Enemy Amazonian tribes unite against government to protect rainforest
Recent headlines have been inundated by the devastating fires tearing through the Amazon rainforest.
While the wildfires were, in part, the result of global warming, they were also influenced by the actions of the government, which has authorized deforestation and the contamination of water sources with pesticides. The latter of which poses a particular risk to the tribes, who rely on natural rivers as their primary water sources.
However, Christian Poirier, a program director for conservation non-profit group Amazon Watch, revealed that cattle ranchers and farmers regularly set fires to rainforest land in order to clear it for grazing and agriculture. And according to Alberto Setzer, a senior scientist at Brazil's National Institute for Space Research (INPE), roughly 99% of the Amazon's fires are started by people, "either on purpose or by accident".

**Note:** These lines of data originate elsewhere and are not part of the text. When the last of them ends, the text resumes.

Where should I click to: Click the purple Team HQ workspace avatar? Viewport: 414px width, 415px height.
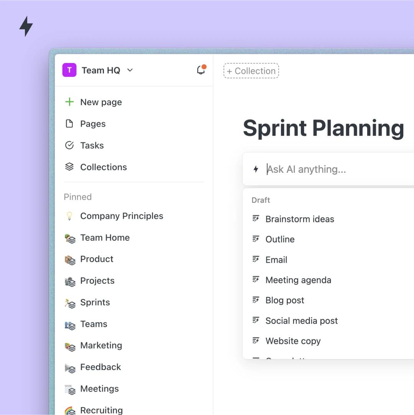69,70
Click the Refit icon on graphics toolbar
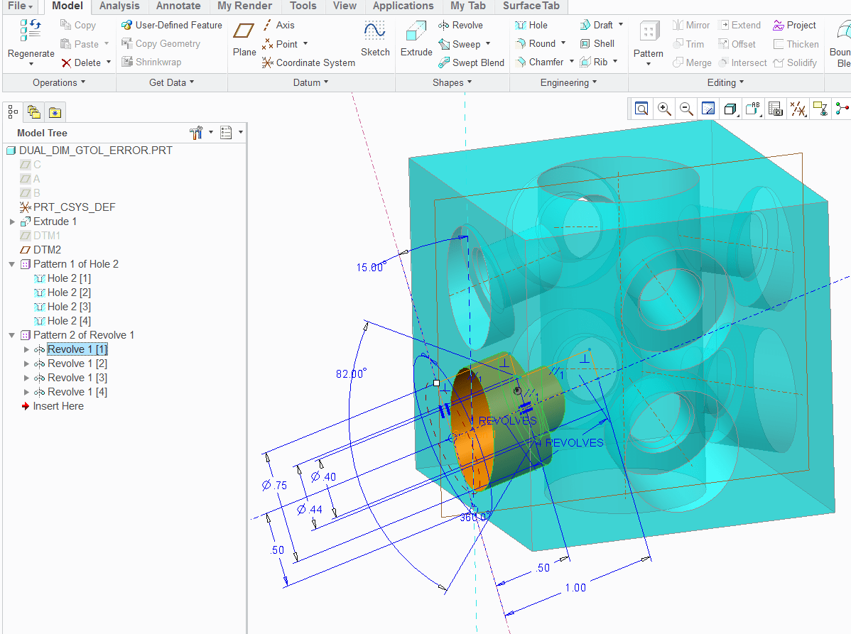The width and height of the screenshot is (851, 634). point(641,109)
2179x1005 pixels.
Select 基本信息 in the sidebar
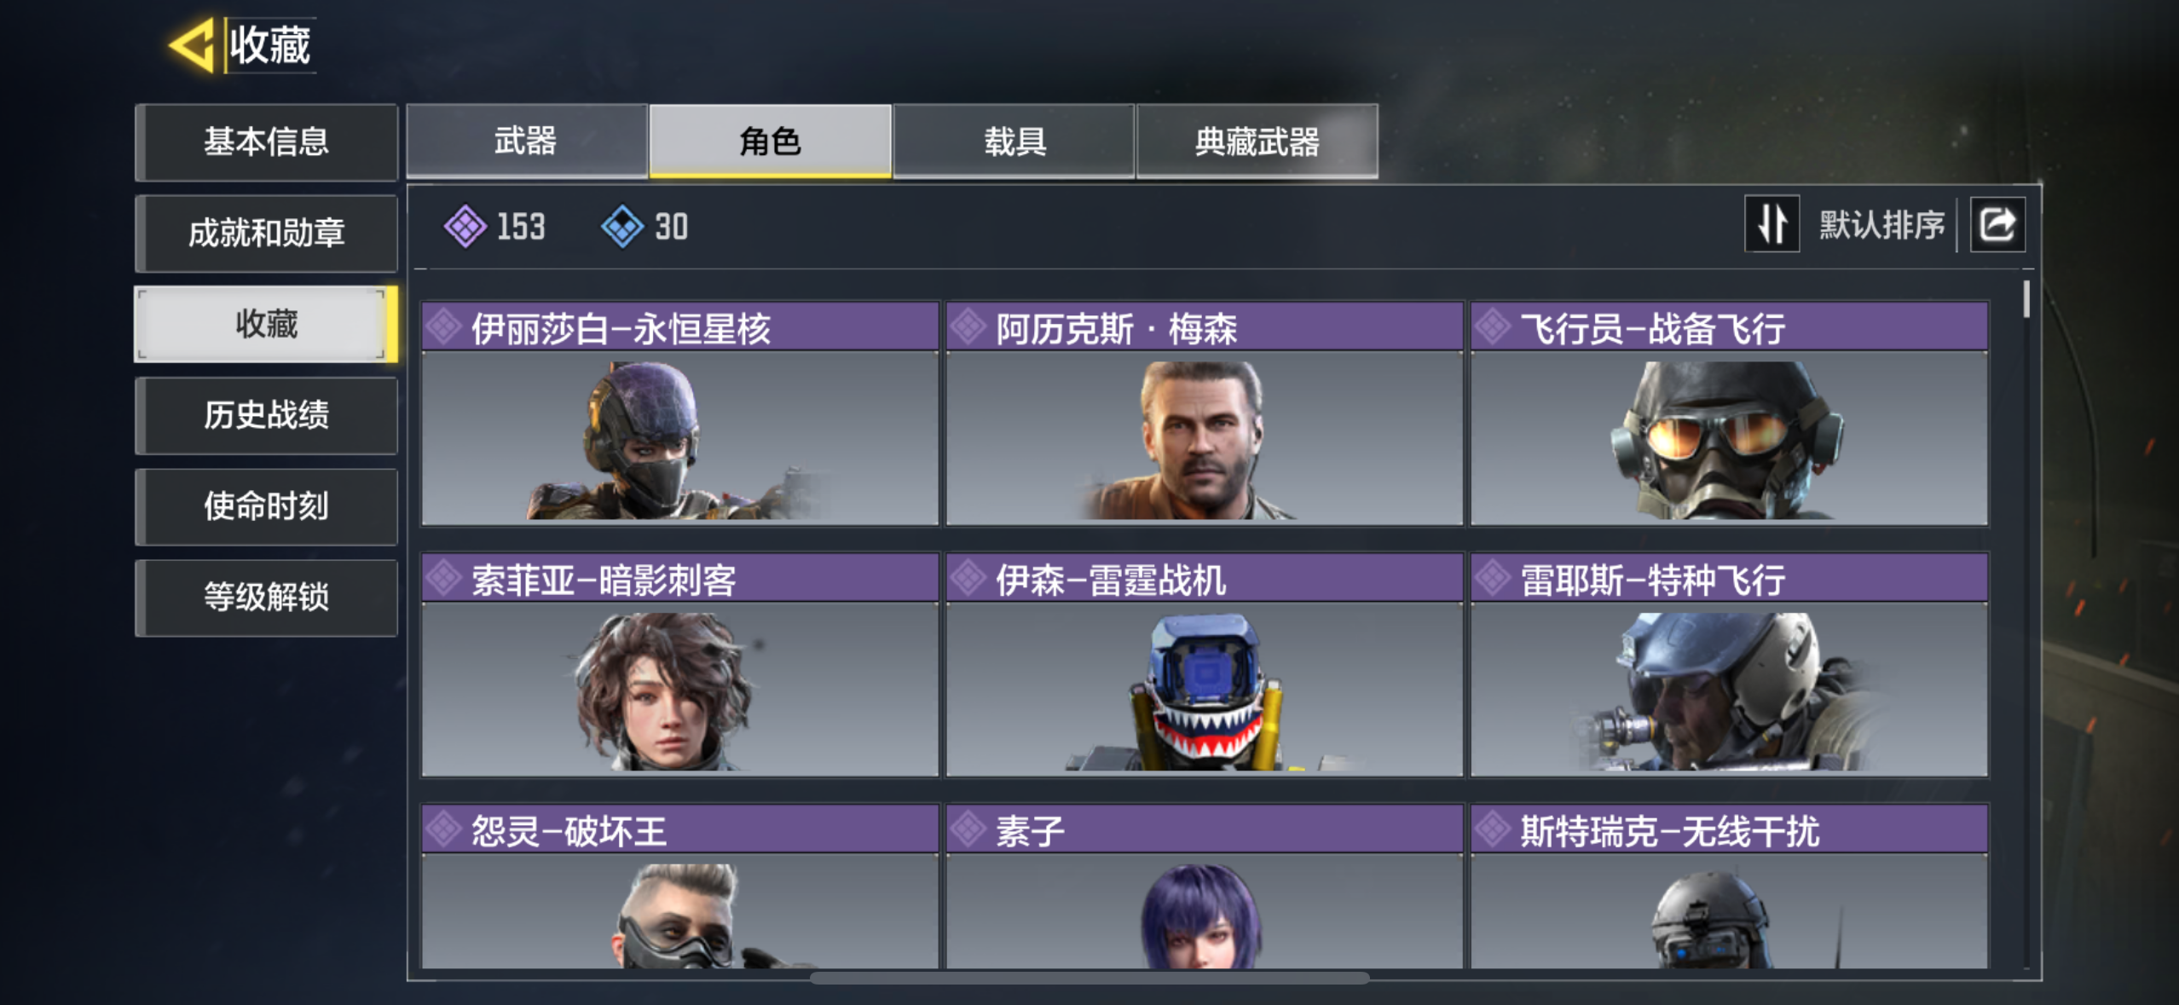(x=266, y=142)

Now, warring native tribes have put aside their differences to unite against the Brazilian government and the alleged threat it poses to what has been described as the "Earth's lungs".
Per Socioambiental, representatives from 14 indigenous groups in the Xingu basin met in the Kubenkokre village of the Terra Indigena Menkragnoti to discuss the issue. Despite being a protected part of the Amazon, 69,000 hectares of this area have been destroyed between January and June this year, the BBC reported.
One of the leaders present, Mudjire Kayapó, said to the BBC: "Today we have only one enemy, which is the Brazilian government, the president of Brazil, and the invasions of non-indigenous people.
"We have internal fights, but to fight this government, we join."
A manifesto released by the group stated: "We are extremely concerned about what is currently happening in Brazil. The Government says that we forest peoples want to live like all Brazilians and that we no longer need our land.
"But this is a lie! The Government wants to open our territories for the economic exploitation of farmers, prospectors, miners, loggers, hydroelectric dams, highways and railroads."
The tribes believe it is their responsibility to help protect the rainforest, which is not only their home but a pivotal part of the world's ecosystem.
They wrote: "We are responsible for protecting the Xingu forest, which benefits the entire region and the residents of large cities, contributing to the essential climate balance for the country and the world.
"We want recognition and respect for our ways of life and also participate in decisions about the future of Brazil. We demand to be heard, especially about what affects us, as guaranteed by ILO Convention 169, which is law in Brazil.
We will never stop being the people of Xingu, we will never leave our lands, we want to leave them to our children and grandchildren. Xingu is one."